Still debating what connectors to put on it.
Then I can get boards out, and order parts.

But I will be looking for the CAN packets and how they are parsed.
Since I don't plan on acquiring the other battery packs to reverse engineer them... 

I also need to get the USB mass storage boot loader finished... (you should be able to drag and drop the .hex file in the firmware directory, and it will flash it into the micro).

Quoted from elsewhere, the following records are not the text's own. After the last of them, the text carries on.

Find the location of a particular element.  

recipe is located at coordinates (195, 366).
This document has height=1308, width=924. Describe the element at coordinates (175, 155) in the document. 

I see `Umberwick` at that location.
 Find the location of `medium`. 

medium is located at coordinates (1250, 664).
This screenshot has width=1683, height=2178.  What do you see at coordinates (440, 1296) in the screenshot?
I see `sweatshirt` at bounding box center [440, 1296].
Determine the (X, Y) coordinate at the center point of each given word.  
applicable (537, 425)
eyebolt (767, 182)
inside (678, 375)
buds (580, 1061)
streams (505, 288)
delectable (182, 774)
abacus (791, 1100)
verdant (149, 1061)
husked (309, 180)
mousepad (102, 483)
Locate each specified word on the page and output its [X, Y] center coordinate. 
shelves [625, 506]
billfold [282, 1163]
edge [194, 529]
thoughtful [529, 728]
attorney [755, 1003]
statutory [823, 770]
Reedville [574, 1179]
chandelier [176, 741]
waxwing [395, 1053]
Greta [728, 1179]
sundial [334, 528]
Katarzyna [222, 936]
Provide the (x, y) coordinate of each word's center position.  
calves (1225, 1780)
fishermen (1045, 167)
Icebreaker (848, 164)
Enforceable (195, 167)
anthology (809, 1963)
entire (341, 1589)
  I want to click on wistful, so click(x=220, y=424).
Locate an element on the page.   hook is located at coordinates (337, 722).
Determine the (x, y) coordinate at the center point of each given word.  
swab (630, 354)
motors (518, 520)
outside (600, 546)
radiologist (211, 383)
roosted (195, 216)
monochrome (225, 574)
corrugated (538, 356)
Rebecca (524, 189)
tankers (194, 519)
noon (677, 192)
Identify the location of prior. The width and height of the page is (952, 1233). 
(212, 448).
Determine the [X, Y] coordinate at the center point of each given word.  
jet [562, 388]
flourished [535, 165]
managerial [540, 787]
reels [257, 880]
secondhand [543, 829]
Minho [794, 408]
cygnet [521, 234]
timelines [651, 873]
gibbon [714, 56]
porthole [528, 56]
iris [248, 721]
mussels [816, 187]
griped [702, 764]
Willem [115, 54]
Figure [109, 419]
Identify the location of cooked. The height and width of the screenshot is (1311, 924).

Then I can add new battery packs as needed. 



rwaudio said:


> Cool evolution of the product Wolf.
> I have access to a car with a volt pack (actually most of two) 90S2P in a Porsche 914. I've also done a Solectria Force with a volt pack 48S2P (fits perfect in the truck if you reconfigure slightly).
> 
> If you need any beta testing just let me know.


----------



## rwaudio (May 22, 2008)

WolfTronix said:


> I am working on the hardware now...
> Still debating what connectors to put on it.
> Then I can get boards out, and order parts.
> 
> ...


I could send you a factory volt BMS and wiring harness if it's helpful.
The pinouts of all the connectors are available in the Volt repair manual.


----------



## WolfTronix (Feb 8, 2016)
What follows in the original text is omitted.